<まる見えリポート>鈴鹿サッカースタジアム着工 いまだ返済計画示されず

【建設が始まったサッカースタジアムの完成予想図(鈴鹿市提供)】

鈴鹿市住吉町の三重県営鈴鹿青少年の森公園内で9日、市を拠点に活動する日本フットボールリーグ(JFL)所属チーム「鈴鹿ポイントゲッターズ」の運営会社らによるJリーグ規格のサッカースタジアム建設工事が始まった。一方、全額金融機関からの借入という工事費用8億円の返済計画はいまだに示されておらず、将来的な見通しが不透明な状態が続く。

当初の昨年6月着工予定が大幅にずれ込んだこともあり、令和5年3月の供用開始に向けて急ピッチで工事が進むのかと思いきや、25日現在、現場には工事予告の看板が設置されたまま、大きく進展の様子はない。

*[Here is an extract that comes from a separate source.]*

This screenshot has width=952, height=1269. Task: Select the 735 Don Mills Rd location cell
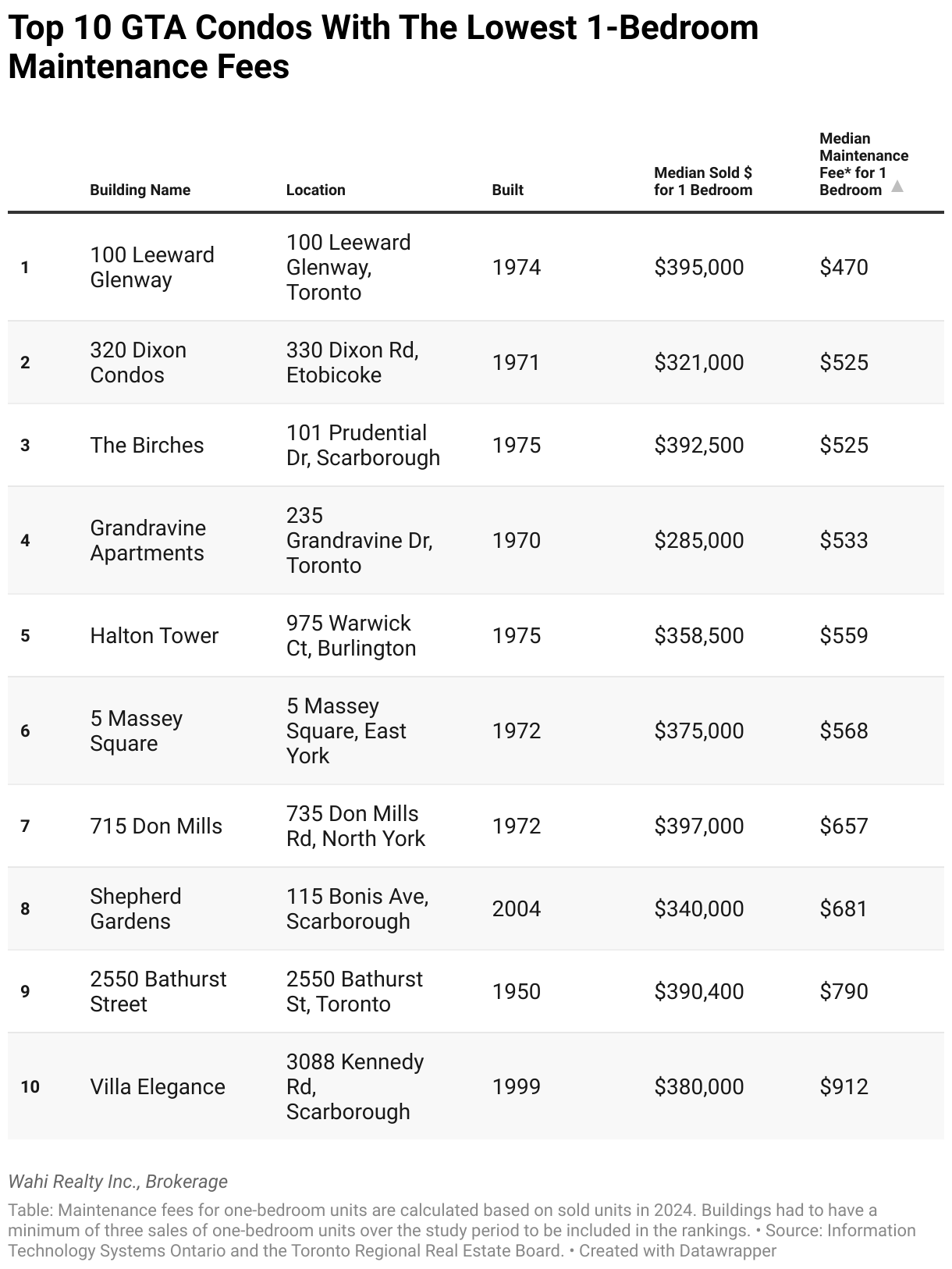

チーム運営会社のアンリミテッドに確認すると「中断の指示は出していないので工事の準備もあるのだろう。全て業者に任せてある」と話す。担当の市スポーツ課は「園路の付け替えに向けた事前の準備段階ではないか。本格的な工事が始まる前に看板を変えてもらえば問題ない」とのこと。本格的な工事が始まるまでには、もうしばらく時間がかかるようだ。

建設に反対する市民団体「鈴鹿青少年の森を愛する会」は、問題の一つにチームの財政的な柔弱性を挙げる。会員の一人、宮本秀子さん(67)=同市郡山町=は「会社の資金力など具体的に説明してくれないので賛成もできない」と、発信される情報の少なさに不安をのぞかせる。

スタジアム建設と管理は、市が県から設置許可を得て、アンリミテッド(吉田雅一社長)=同市住吉4丁目=と、関連会社ノーマーク(西岡保之社長)=東京都港区=が共同で進める。

市と2社は令和3年6月にスタジアム設置と管理に関する協定を締結しており、施設の設置や設置に伴う公園機能復旧にかかる費用は2社が負担することや、原状回復の義務を2社が負うことなど、16項目を取り決めている。

12月定例議会で市が明らかにした2社の企業概要や業績によると、アンリミテッドは資本金9950万円、従業員13人で、同チーム運営をはじめ、フットサル場の運営、ジュニア世代のサッカースクール事業などのほか、インターネット広告代理店事業やメディア事業をする。直近の売上高は4億9700万円、経常利益4600万円。

ノーマークは資本金2億1000万円、従業員27人で、インターネット事業を中心とした多角的な事業展開のほか、スポーツ関連事業も手がける。直近の売上高は41億1800万円。経常利益6300万円。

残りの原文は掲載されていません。